----- RECORD EXTRACTS

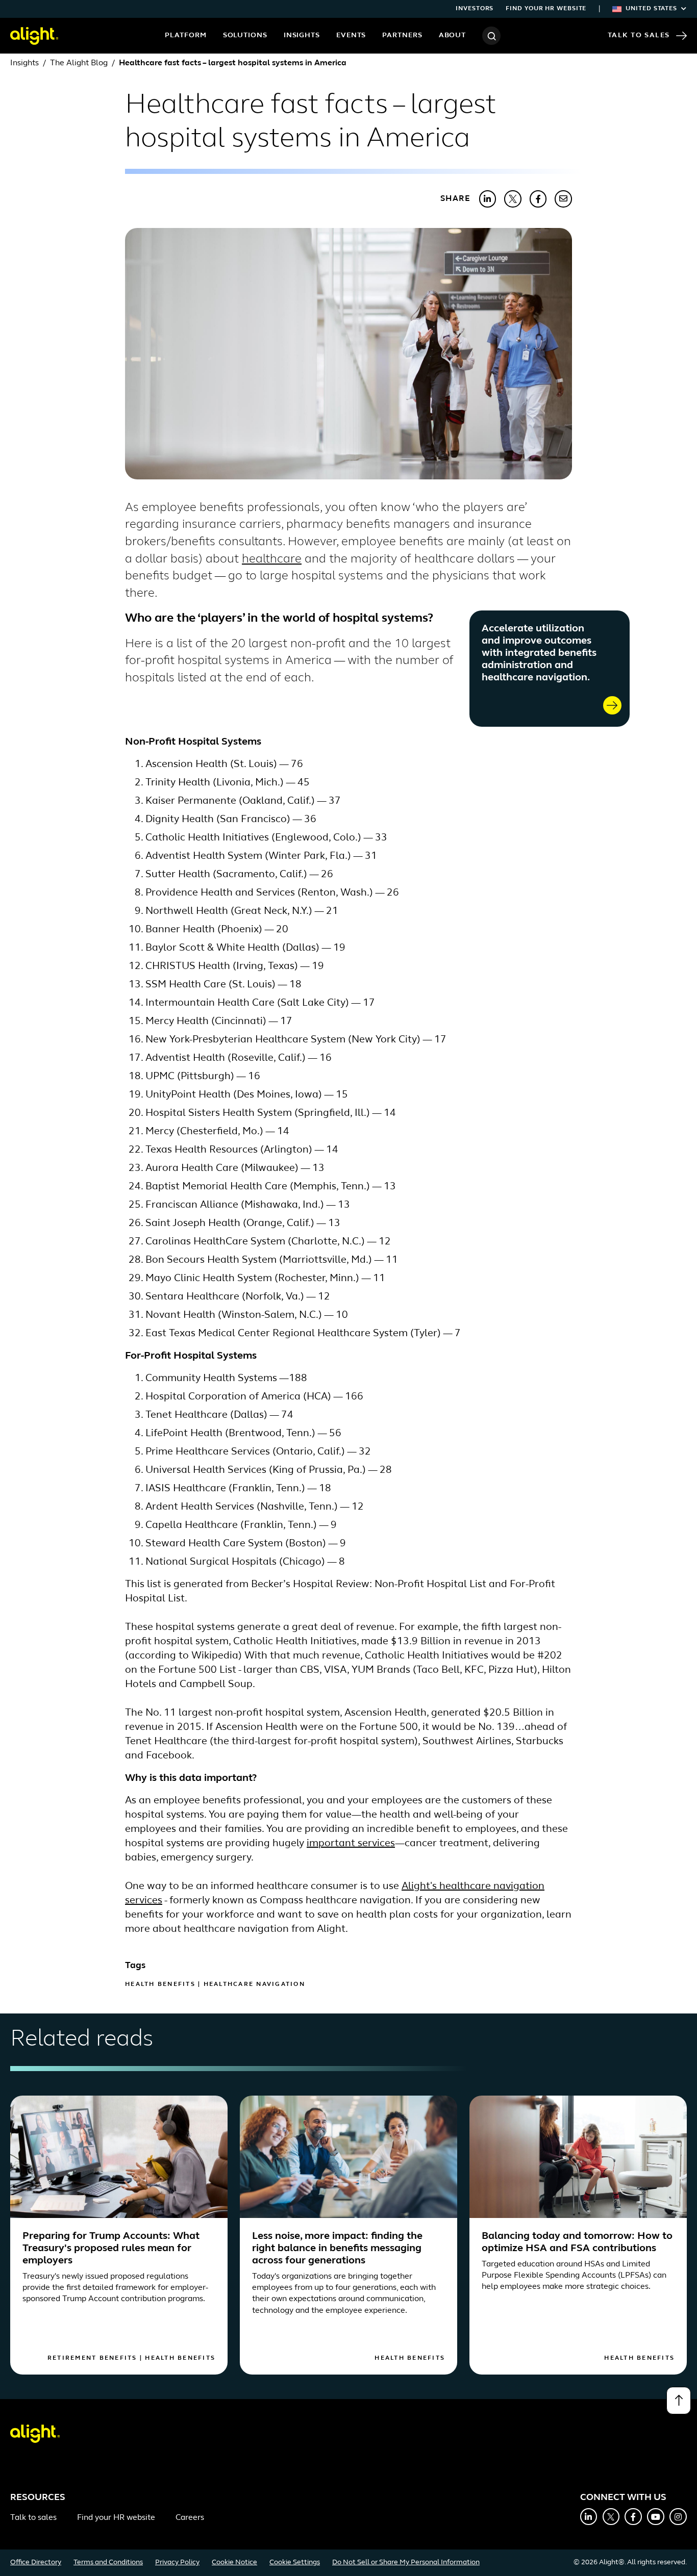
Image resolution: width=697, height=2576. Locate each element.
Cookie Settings (294, 2562)
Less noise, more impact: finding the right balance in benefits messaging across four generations (337, 2248)
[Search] (491, 35)
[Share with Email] (563, 199)
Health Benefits (160, 1984)
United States (651, 9)
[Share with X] (512, 199)
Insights (302, 35)
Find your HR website (546, 9)
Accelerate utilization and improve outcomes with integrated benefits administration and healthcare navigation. (539, 653)
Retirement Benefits (92, 2358)
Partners (402, 35)
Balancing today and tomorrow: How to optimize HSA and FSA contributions (577, 2242)
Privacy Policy (177, 2562)
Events (351, 35)
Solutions (245, 35)
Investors (474, 9)
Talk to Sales (639, 35)
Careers (190, 2518)
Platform (185, 35)
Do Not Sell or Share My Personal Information (406, 2562)
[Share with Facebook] (538, 199)
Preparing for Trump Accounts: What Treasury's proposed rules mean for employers (111, 2248)
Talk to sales (33, 2518)
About (452, 35)
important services (351, 1844)
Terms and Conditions (108, 2562)
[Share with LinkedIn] (487, 199)
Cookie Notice (234, 2562)
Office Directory (35, 2562)
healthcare (272, 559)
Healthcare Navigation (254, 1984)
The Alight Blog (79, 63)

----------

• [TASK INSTRUCTIONS]:
The records above should be repeated exactly, with every picture omitted.

• [RESULT OF THIS EXERCISE]:
Image resolution: width=697, height=2576. Locate each element.
Cookie Settings (294, 2562)
Less noise, more impact: finding the right balance in benefits messaging across four generations (337, 2248)
[Search] (491, 35)
[Share with Email] (563, 199)
Health Benefits (160, 1984)
United States (651, 9)
[Share with X] (512, 199)
Insights (302, 35)
Find your HR website (546, 9)
Accelerate utilization and improve outcomes with integrated benefits administration and healthcare navigation. (539, 653)
Retirement Benefits (92, 2358)
Partners (402, 35)
Balancing today and tomorrow: How to optimize HSA and FSA contributions (577, 2242)
Privacy Policy (177, 2562)
Events (351, 35)
Solutions (245, 35)
Investors (474, 9)
Talk to Sales (639, 35)
Careers (190, 2518)
Platform (185, 35)
Do Not Sell or Share My Personal Information (406, 2562)
[Share with Facebook] (538, 199)
Preparing for Trump Accounts: What Treasury's proposed rules mean for employers (111, 2248)
Talk to sales (33, 2518)
About (452, 35)
important services (351, 1844)
Terms and Conditions (108, 2562)
[Share with LinkedIn] (487, 199)
Cookie Notice (234, 2562)
Office Directory (35, 2562)
healthcare (272, 559)
Healthcare Navigation (254, 1984)
The Alight Blog (79, 63)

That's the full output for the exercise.